Indian musician and actor

Swanand Kirkire (born 29 April 1972) is an Indian lyricist, playback singer, writer, assistant director, actor and dialogue writer, who works in Marathi and Hindi film and television.

Kirkire won the National Film Award for Best Lyrics twice: first in 2006 for the song "Bande Me Tha Dum...Vande Mataram" from the film Lage Raho Munna Bhai, and then in 2009, for the song "Behti Hawa Sa Tha Woh" from the film 3 Idiots. He received Filmfare Award nomination for Best Lyrics for the song "Piyu Bole" in Parineeta (2005). In 2018, at the 66th National Film Awards he won the National Film Award for Best Supporting Actor for the Marathi film Chumbak. He made a cameo appearance as Sansad ji in Panchayat 3 and as Mansoor Khan Sahab in Qala to whose soundtrack he also contributed as a lyricist and singer.

Given material

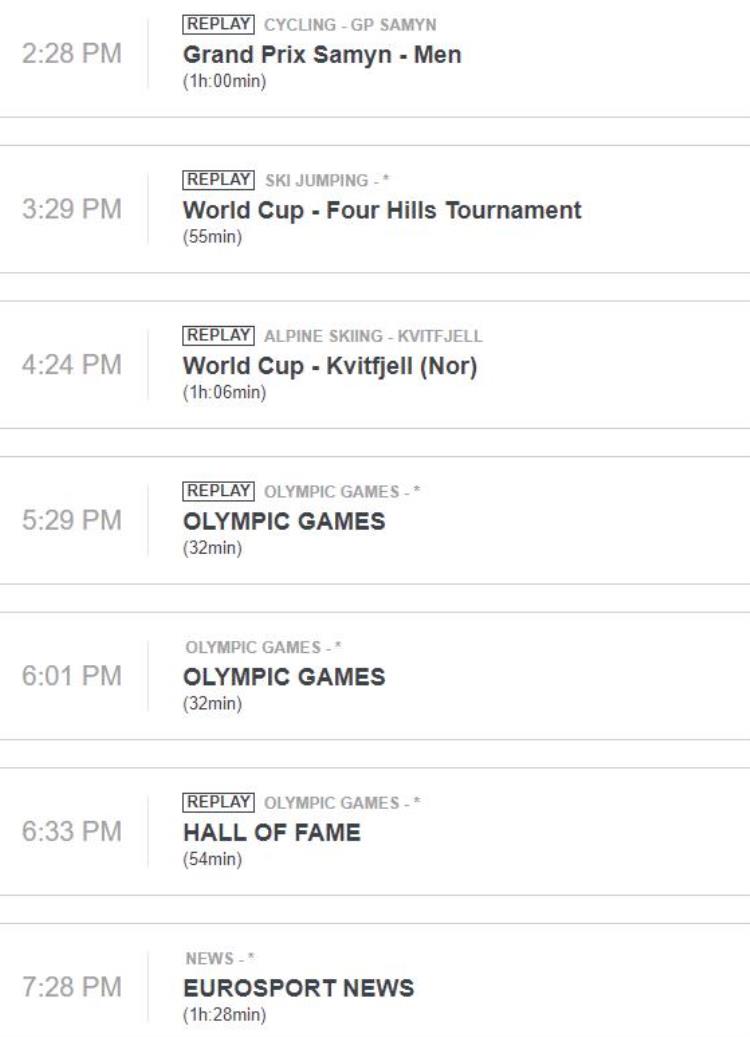Click the REPLAY badge beside Cycling - GP Samyn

Task 1
Extract the Swanand Kirkire biography from "Swanand Kirkire (born" up to and including "film and television.".
Task 2
List every occupation that the opening sentence of the Swanand Kirkire biography ascribes to him.
The data above has no connection to the Swanand Kirkire biography.

Answer 1
Swanand Kirkire (born 29 April 1972) is an Indian lyricist, playback singer, writer, assistant director, actor and dialogue writer, who works in Marathi and Hindi film and television.

Answer 2
- Lyricist
- Playback singer
- Writer
- Assistant director
- Actor
- Dialogue writer